Exercise description: Copy nothing but the lines below running from the line containing "Stationery & Office (444, 62)" through the line containing "Our Portfolio (13, 263)", both end lines included.

Stored items
※ ※ ※

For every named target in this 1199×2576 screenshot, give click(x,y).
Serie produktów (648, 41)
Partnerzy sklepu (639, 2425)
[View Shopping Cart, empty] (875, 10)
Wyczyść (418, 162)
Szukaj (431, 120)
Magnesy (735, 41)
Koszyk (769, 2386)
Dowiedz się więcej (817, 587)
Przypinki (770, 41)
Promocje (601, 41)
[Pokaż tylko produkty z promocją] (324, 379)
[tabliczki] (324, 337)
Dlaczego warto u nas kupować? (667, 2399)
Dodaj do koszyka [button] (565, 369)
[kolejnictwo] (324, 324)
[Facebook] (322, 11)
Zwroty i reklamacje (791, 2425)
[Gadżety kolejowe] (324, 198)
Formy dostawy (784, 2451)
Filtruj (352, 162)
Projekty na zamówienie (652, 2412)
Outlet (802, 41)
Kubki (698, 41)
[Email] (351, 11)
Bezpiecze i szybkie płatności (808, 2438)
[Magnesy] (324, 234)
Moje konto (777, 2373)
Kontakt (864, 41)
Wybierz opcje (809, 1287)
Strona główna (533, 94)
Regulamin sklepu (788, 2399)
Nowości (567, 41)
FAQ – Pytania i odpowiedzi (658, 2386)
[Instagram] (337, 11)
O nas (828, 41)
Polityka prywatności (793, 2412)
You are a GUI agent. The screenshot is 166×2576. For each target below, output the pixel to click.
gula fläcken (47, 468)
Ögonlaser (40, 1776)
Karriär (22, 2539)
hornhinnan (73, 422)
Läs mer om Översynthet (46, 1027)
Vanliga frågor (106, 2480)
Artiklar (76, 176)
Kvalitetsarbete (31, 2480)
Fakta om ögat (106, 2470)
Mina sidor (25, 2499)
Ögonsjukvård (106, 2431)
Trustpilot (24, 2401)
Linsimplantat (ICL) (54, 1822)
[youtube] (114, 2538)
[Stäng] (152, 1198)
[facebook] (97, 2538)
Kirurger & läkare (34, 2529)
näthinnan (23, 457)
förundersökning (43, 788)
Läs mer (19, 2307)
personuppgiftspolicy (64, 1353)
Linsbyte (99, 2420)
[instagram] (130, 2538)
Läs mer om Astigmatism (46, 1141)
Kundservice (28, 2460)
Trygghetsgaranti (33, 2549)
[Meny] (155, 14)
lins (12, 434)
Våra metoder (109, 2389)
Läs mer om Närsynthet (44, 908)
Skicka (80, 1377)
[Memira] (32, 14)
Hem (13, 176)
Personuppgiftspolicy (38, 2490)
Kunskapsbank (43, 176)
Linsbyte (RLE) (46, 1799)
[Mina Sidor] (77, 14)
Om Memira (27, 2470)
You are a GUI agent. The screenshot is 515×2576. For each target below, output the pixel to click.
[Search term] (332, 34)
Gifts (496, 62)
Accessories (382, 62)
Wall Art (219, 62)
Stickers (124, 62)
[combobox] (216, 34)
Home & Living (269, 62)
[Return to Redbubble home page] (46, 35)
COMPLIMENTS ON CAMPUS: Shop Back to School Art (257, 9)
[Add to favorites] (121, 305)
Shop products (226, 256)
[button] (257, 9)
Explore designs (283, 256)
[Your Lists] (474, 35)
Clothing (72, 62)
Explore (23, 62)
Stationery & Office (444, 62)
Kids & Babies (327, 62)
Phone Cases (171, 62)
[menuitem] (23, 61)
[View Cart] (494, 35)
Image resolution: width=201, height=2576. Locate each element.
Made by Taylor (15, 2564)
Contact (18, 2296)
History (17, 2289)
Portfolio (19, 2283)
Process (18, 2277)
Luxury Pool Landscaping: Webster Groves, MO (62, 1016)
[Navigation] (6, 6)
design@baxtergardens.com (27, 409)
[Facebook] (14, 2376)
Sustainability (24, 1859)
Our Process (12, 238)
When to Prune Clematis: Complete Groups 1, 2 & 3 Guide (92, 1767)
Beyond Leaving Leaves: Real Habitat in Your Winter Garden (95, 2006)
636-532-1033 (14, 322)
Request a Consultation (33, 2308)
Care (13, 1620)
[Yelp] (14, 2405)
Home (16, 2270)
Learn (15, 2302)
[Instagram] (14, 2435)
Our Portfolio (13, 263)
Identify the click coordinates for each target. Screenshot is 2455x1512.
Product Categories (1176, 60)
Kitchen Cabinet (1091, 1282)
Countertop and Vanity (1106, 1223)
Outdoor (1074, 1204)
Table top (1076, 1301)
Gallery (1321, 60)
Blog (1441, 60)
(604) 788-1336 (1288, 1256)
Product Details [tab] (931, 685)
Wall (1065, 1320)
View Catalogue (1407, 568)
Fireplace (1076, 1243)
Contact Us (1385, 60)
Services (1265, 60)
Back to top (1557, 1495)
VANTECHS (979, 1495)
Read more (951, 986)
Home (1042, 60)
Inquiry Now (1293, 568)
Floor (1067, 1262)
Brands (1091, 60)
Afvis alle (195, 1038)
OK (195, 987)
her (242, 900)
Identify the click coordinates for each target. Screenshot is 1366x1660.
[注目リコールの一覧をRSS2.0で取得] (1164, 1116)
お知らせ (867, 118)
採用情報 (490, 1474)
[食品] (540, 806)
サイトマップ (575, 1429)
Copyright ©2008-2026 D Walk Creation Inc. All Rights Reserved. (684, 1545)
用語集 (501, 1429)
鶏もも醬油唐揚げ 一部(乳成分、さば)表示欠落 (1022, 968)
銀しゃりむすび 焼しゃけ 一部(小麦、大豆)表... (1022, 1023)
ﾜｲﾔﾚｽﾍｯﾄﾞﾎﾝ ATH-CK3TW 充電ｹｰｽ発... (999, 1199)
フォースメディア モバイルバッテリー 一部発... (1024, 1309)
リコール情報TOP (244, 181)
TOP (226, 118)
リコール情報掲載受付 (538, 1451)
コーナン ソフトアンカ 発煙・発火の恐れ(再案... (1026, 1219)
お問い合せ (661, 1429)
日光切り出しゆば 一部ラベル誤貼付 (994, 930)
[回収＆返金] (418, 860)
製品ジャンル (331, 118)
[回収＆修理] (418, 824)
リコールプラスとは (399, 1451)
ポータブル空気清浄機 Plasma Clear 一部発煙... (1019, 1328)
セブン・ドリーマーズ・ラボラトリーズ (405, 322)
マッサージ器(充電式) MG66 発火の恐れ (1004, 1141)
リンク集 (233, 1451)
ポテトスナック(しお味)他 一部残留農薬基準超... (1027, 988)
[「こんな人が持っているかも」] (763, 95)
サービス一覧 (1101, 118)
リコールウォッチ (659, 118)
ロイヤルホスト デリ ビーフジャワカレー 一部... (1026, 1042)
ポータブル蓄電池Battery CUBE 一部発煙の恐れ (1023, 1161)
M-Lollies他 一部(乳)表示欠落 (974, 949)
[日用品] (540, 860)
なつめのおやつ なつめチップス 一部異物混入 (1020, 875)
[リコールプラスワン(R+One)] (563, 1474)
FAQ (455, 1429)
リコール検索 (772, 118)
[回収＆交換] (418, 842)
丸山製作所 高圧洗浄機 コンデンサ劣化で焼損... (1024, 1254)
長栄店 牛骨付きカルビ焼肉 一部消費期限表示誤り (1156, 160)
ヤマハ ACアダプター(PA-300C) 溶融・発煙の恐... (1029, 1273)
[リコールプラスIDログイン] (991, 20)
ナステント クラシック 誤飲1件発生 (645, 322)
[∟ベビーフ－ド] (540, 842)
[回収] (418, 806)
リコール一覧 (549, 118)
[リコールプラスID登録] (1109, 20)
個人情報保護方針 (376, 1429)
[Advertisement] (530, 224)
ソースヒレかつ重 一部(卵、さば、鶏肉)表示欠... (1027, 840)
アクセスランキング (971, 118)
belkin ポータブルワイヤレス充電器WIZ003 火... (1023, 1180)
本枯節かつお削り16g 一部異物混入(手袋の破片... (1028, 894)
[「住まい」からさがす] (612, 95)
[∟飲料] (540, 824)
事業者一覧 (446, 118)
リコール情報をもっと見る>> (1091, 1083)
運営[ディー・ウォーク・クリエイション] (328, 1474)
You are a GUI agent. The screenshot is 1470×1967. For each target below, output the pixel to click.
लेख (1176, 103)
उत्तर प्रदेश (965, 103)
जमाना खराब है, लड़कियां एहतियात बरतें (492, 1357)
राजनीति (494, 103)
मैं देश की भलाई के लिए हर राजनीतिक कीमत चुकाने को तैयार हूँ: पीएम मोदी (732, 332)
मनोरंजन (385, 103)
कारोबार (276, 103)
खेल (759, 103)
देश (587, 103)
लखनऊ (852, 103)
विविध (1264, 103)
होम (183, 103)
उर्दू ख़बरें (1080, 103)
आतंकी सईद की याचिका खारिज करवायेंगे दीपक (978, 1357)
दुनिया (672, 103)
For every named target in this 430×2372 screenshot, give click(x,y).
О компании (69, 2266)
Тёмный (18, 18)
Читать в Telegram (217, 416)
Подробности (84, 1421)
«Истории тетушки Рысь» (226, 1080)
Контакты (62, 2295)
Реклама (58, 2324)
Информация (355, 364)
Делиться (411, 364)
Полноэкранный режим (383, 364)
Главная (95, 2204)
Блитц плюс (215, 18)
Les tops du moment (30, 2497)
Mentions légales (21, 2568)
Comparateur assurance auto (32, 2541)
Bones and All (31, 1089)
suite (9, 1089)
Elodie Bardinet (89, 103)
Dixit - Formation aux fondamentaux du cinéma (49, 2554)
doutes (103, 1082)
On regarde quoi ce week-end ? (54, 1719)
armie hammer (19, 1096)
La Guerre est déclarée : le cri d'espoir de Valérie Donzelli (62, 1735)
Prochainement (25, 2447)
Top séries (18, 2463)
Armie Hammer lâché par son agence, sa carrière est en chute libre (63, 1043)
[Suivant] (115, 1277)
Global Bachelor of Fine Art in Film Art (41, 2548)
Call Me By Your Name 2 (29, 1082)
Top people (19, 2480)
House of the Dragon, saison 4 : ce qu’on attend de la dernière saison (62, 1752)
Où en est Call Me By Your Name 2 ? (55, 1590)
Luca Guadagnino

※ ※ ※

Reply:
Stationery & Office (444, 62)
Kids & Babies (327, 62)
Phone Cases (171, 62)
[menuitem] (23, 61)
[View Cart] (494, 35)
Image resolution: width=201, height=2576. Locate each element.
Made by Taylor (15, 2564)
Contact (18, 2296)
History (17, 2289)
Portfolio (19, 2283)
Process (18, 2277)
Luxury Pool Landscaping: Webster Groves, MO (62, 1016)
[Navigation] (6, 6)
design@baxtergardens.com (27, 409)
[Facebook] (14, 2376)
Sustainability (24, 1859)
Our Process (12, 238)
When to Prune Clematis: Complete Groups 1, 2 & 3 Guide (92, 1767)
Beyond Leaving Leaves: Real Habitat in Your Winter Garden (95, 2006)
636-532-1033 (14, 322)
Request a Consultation (33, 2308)
Care (13, 1620)
[Yelp] (14, 2405)
Home (16, 2270)
Learn (15, 2302)
[Instagram] (14, 2435)
Our Portfolio (13, 263)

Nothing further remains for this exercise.